Jumat (23/10), JAM Pidsus Marwan Effendy mengungkapkan bahwa tidak ada perbuatan melawan hukum dalam bailout Bank Century. Alasan yang dikemukakan Marwan, antara lain, adanya Perppu No 4 Tahun 2008 tentang Jaring Pengaman Sistem Keuangan serta parameter sistemik hanya diketahui oleh Depkeu dan BI sebagai regulator. ”Belum terlihat ada unsur pidananya di sana,” ujar Marwan (Jawa Pos, 24/10).
Ekonom anggota Indonesia Corruption Watch (ICW) Yanuar Rizki menegaskan, proses hukum terhadap skandal bailout Rp 6,7 triliun tetap harus dilanjutkan. ”Tidak ada pilihan lain, proses (hukum) harus dijalani. Perkara hasilnya bagaimana, itu nanti,” ucapnya.
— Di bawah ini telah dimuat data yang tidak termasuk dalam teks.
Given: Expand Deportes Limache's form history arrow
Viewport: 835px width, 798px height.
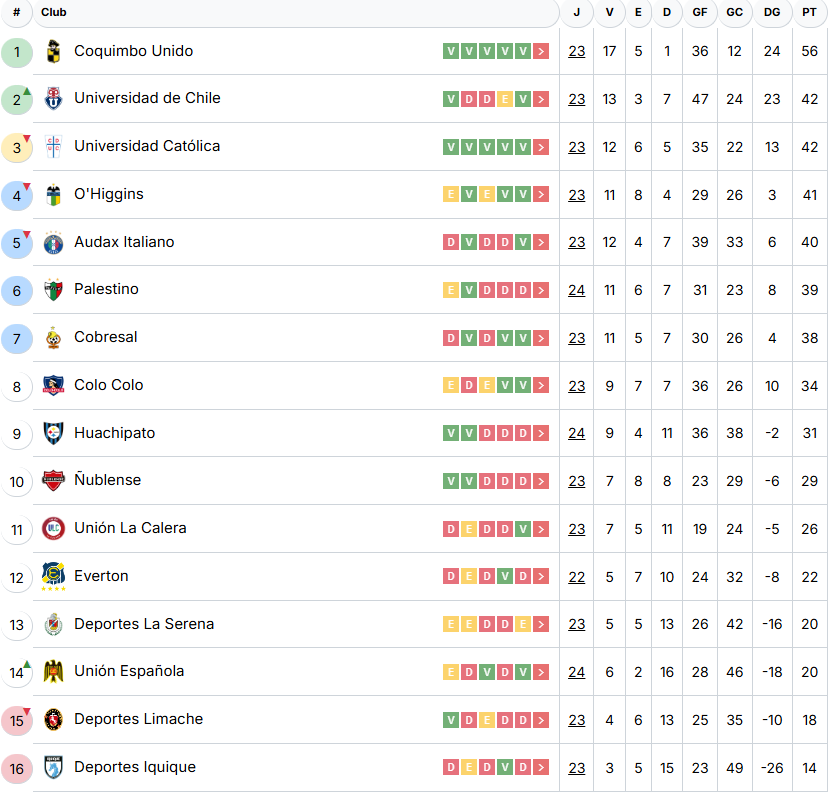Looking at the screenshot, I should click(x=541, y=720).
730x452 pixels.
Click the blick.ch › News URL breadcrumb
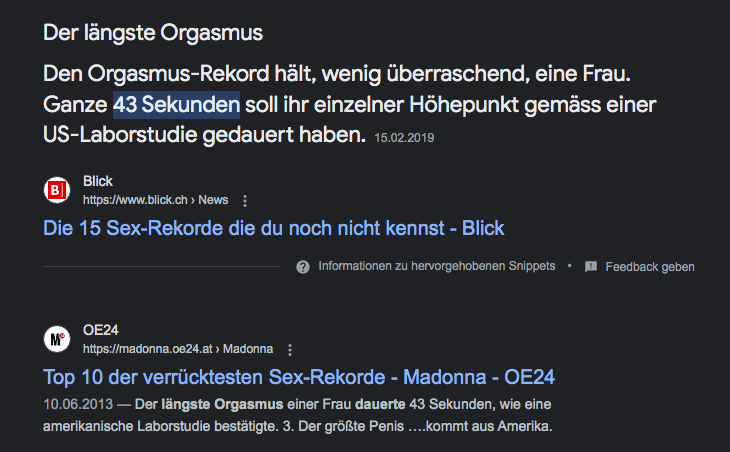155,200
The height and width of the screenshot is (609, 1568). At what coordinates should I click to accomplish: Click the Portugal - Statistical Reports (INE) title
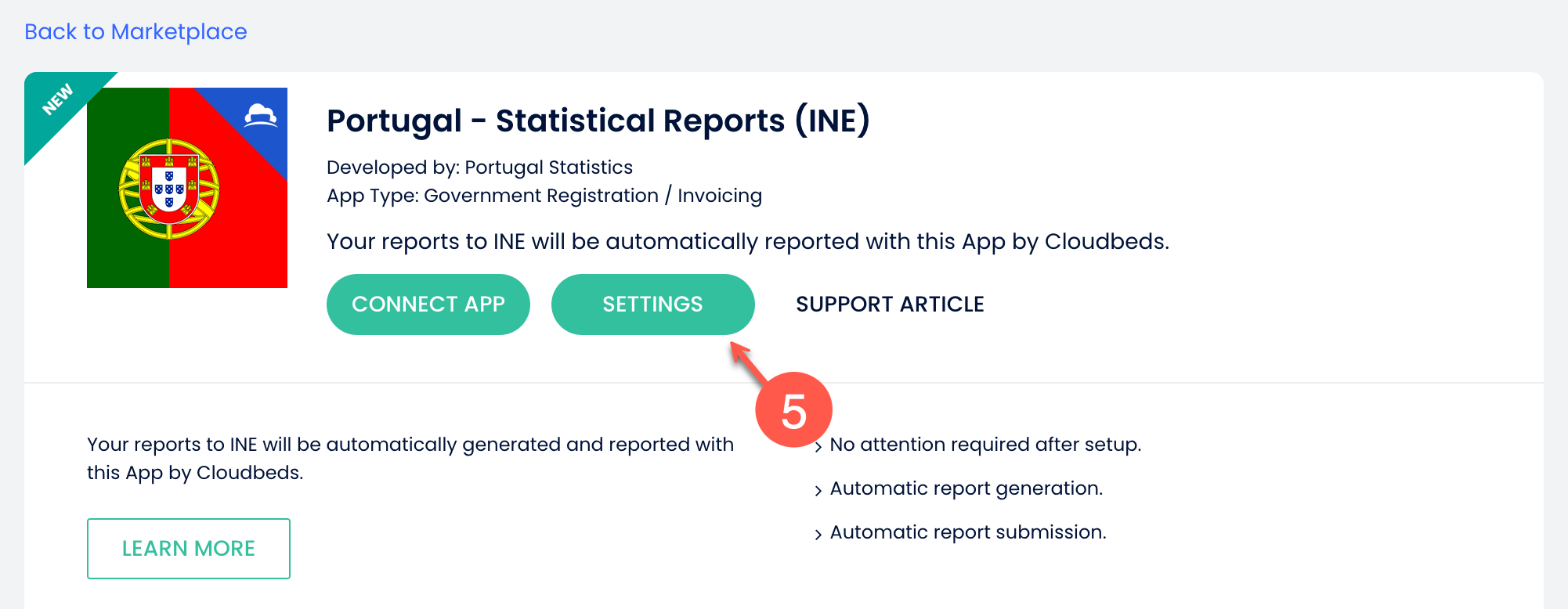(x=598, y=121)
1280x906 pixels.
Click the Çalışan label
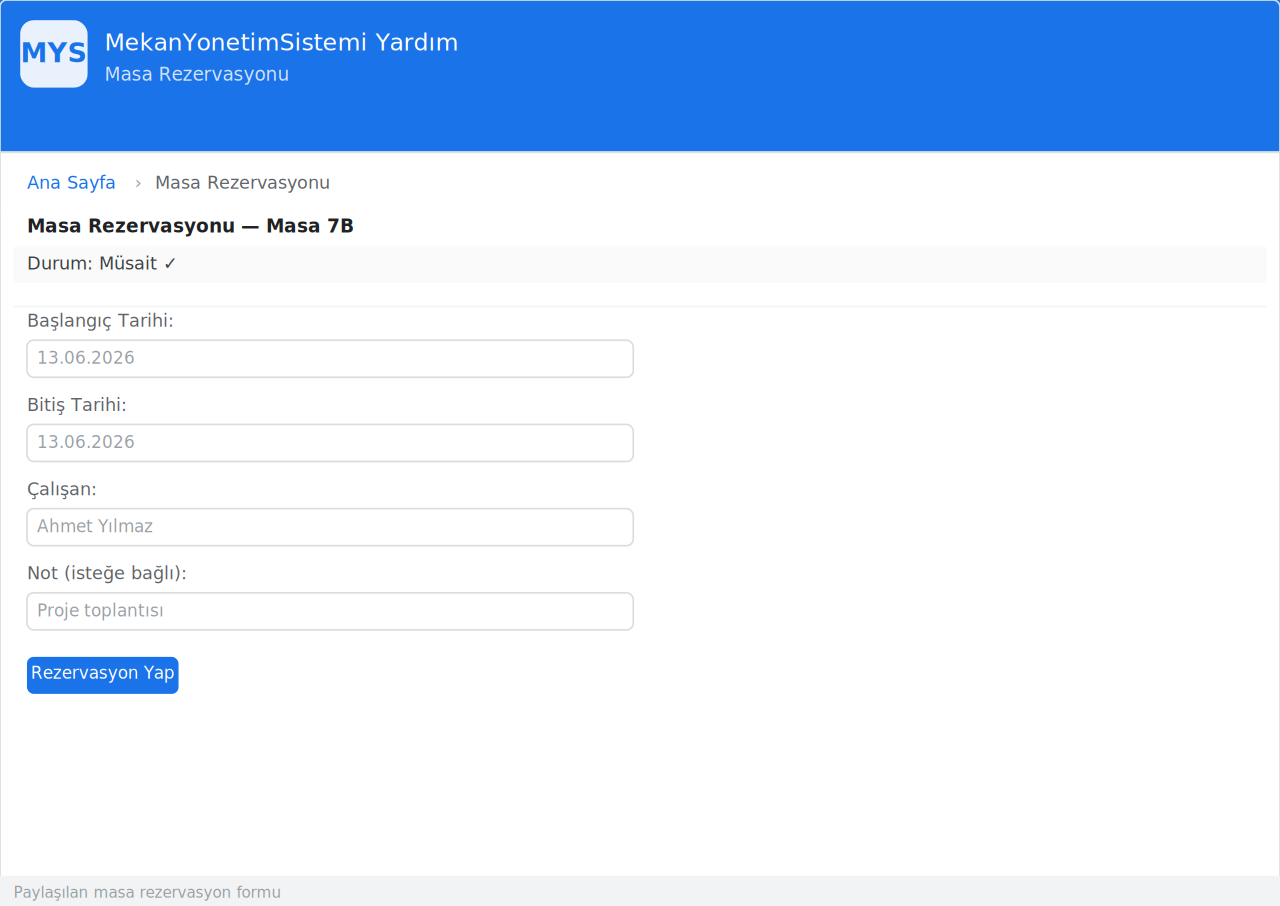pyautogui.click(x=62, y=489)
Menurut dia, hal itu juga menjadi pertaruhan bagi Presiden SBY yang baru dilantik 20 Oktober lalu. Realisasi janji-janji dia tentang pemberantasan korupsi sangat ditunggu. Apalagi, kejaksaan merupakan institusi di bawah presiden. ”Kita tunggu komitmennya untuk membersihkan virus-virus dari sistem ekonomi ini,” urainya.
Yanuar juga menyayangkan pernyataan JAM Pidsus yang dinilai masih terlalu dini. Selain itu, alasan yang dikemukakan bahwa ada Perppu Nomor 4 Tahun 2008 tentang Jaring Pengaman Sistem Keuangan (JPSK) sebagai landasan dipertanyakan. ”Itu sudah dicabut,” tegasnya.
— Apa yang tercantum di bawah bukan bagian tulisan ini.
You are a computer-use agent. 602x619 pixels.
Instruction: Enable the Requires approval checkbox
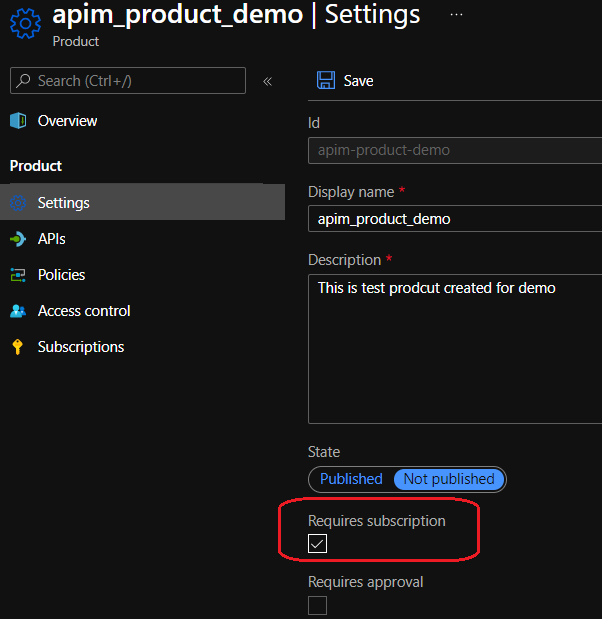tap(317, 605)
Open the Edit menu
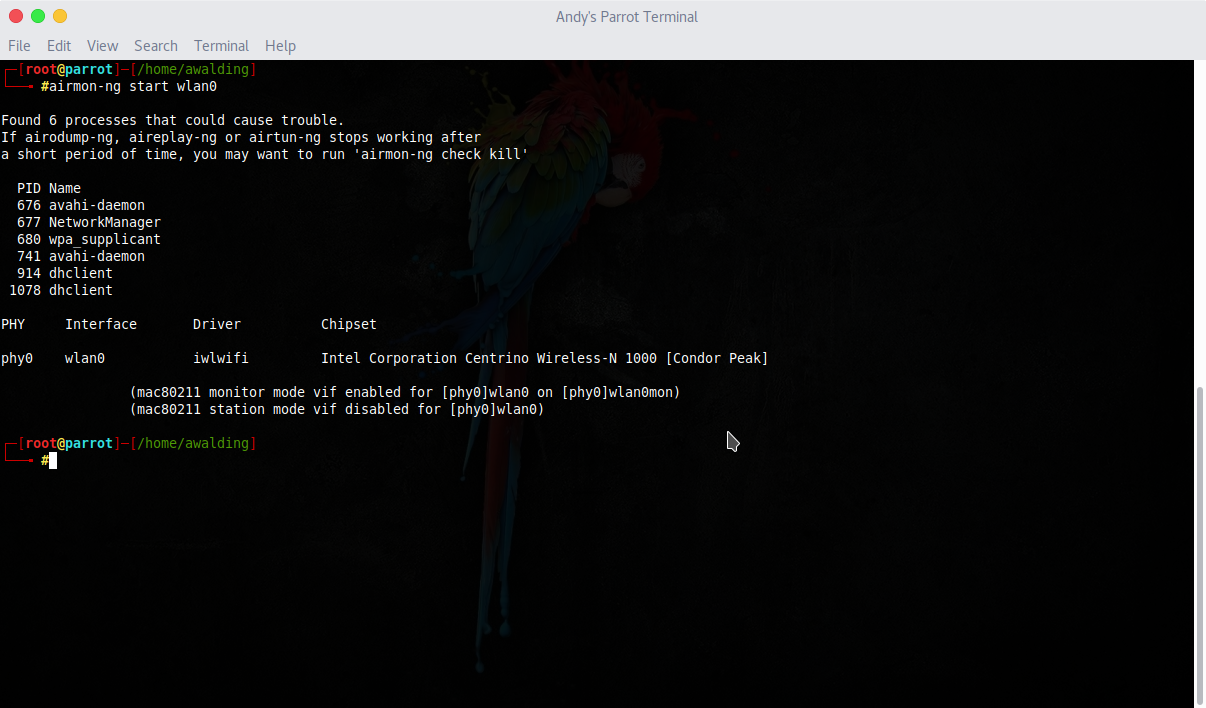The width and height of the screenshot is (1206, 708). [59, 46]
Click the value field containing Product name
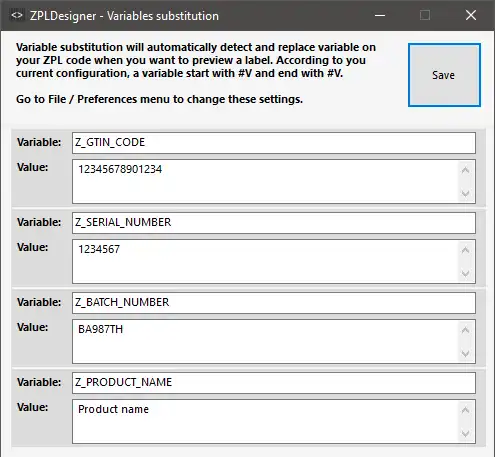495x457 pixels. (x=274, y=421)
Seharusnya, penyidikan dengan serangkaian pemeriksaan harus lebih dulu dilakukan. Kemudian, dilakukan gelar perkara, sehingga hasilnya kredibel. ”Jangan sampai (skandal) menjadi BLBI kedua,” tuturnya.
Dihubungi Jawa Pos tadi malam, Marwan Effendy membantah ada penghentian kasus Bank Century yang ditangani Kejagung. Dia menegaskan, kasus Bank Century tetap berjalan dan ditangani Gedung Bundar. ”Kami masih jalan. Itu belum final,” tegasnya.
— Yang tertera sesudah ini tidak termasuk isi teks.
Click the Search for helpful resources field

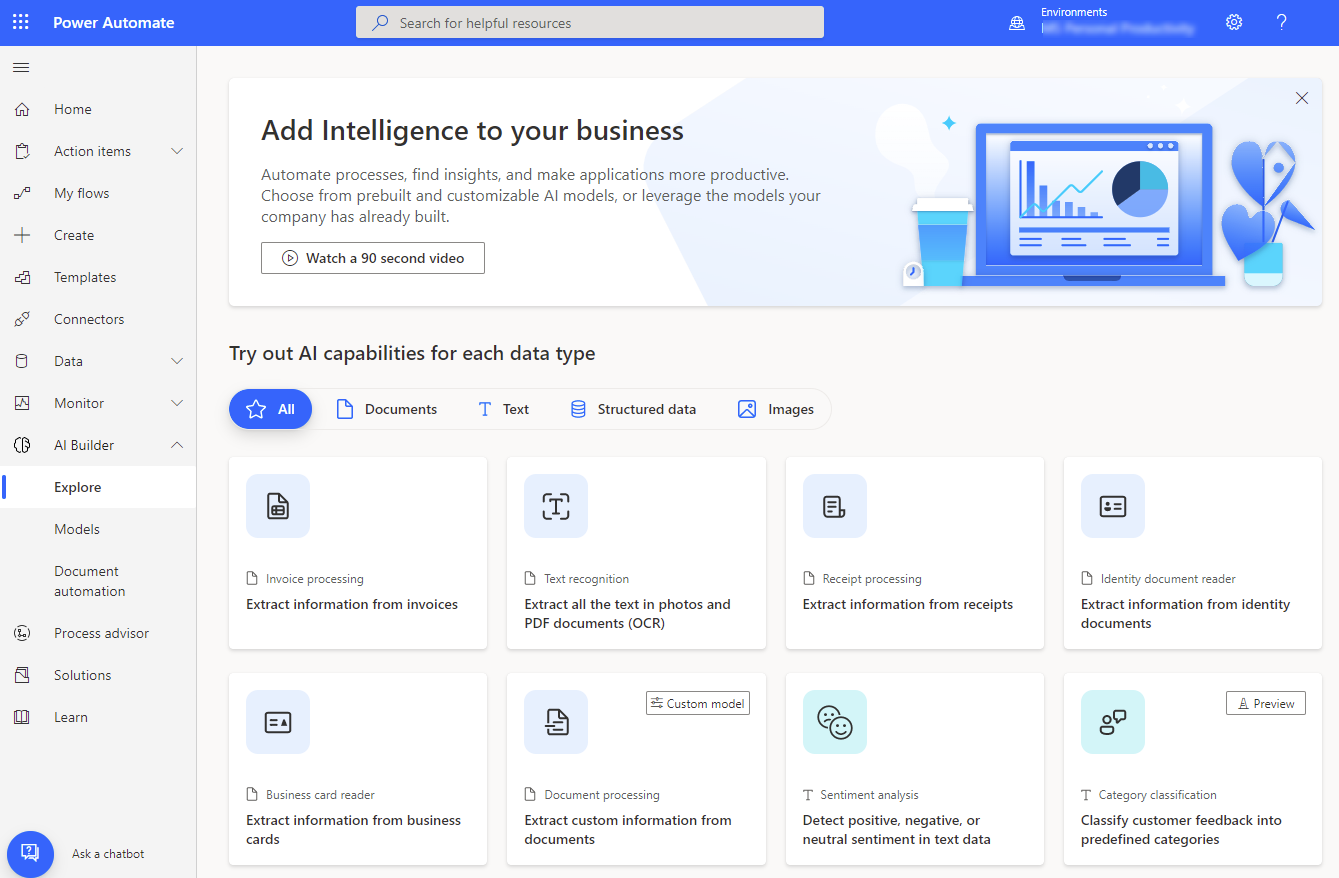590,22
Mantan kepala Kejaksaan Tinggi (Kajati) Jatim itu menjelaskan, pernyataannya tersebut berdasar kajian tim jaksa dan perkembangan penyidikan. ”Jadi, bukan ada SP3 (surat perintah penghentian penyidikan),” ungkapnya.
Hasilnya, sementara belum ada perbuatan melawan hukum dalam pengucuran dana Rp 6,7 triliun tersebut. Karena itu, penyidik melihat pada penggunaannya dulu. Marwan juga menjelaskan, surat perintah penyidikan tidak hanya terkait dengan bailout. ”Bagaimana mau menghentikan, itu kan satu SP-Dik, tentang Bank Century, bukan hanya bailout,” jelas jaksa kelahiran Lubuk Linggau, Sumsel, tersebut.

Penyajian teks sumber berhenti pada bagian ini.